### Requirement
Pick out each line of the listing below that contains the string "computer", and copy those lines in full.

[Word and element location listing]
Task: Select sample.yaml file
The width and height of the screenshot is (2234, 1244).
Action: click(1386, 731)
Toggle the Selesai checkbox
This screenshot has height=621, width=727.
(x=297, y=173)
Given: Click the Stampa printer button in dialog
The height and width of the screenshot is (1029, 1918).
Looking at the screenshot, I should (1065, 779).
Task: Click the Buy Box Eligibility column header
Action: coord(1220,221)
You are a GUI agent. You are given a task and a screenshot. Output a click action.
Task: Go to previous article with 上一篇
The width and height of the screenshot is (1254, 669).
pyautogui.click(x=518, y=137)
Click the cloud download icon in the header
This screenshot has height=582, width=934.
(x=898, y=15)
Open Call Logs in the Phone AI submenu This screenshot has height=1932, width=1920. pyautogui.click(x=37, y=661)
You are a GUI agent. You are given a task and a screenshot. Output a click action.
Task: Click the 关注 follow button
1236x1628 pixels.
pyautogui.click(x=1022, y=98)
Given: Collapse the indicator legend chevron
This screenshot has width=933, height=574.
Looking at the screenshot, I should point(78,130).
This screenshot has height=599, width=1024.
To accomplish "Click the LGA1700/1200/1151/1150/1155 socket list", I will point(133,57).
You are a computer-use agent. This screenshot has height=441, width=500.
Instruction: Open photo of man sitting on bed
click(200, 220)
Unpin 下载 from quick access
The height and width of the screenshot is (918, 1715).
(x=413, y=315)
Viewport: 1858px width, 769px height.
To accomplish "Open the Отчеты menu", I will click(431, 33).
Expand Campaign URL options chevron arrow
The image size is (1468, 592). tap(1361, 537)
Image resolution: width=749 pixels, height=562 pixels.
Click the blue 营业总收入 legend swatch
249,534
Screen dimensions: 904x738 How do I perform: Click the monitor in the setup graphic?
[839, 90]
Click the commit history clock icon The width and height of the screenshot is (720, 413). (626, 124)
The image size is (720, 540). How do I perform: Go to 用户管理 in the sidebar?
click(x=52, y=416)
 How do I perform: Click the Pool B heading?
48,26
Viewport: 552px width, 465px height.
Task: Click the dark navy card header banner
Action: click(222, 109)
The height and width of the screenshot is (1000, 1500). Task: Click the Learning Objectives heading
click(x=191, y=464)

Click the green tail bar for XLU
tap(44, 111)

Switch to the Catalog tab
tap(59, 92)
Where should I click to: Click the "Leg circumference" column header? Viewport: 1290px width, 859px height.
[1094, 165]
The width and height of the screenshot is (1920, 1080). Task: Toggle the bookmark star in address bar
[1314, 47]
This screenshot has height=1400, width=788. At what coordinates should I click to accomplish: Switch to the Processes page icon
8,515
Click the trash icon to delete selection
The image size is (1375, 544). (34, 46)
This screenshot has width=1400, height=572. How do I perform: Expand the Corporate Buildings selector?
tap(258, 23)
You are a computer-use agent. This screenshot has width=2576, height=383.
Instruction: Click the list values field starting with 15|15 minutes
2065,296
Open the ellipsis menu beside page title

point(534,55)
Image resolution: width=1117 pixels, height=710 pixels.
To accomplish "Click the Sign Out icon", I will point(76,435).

### Output for this exercise
You are a computer-use agent. This screenshot has height=441, width=500.
You are a computer-use agent. This screenshot has width=2576, height=383.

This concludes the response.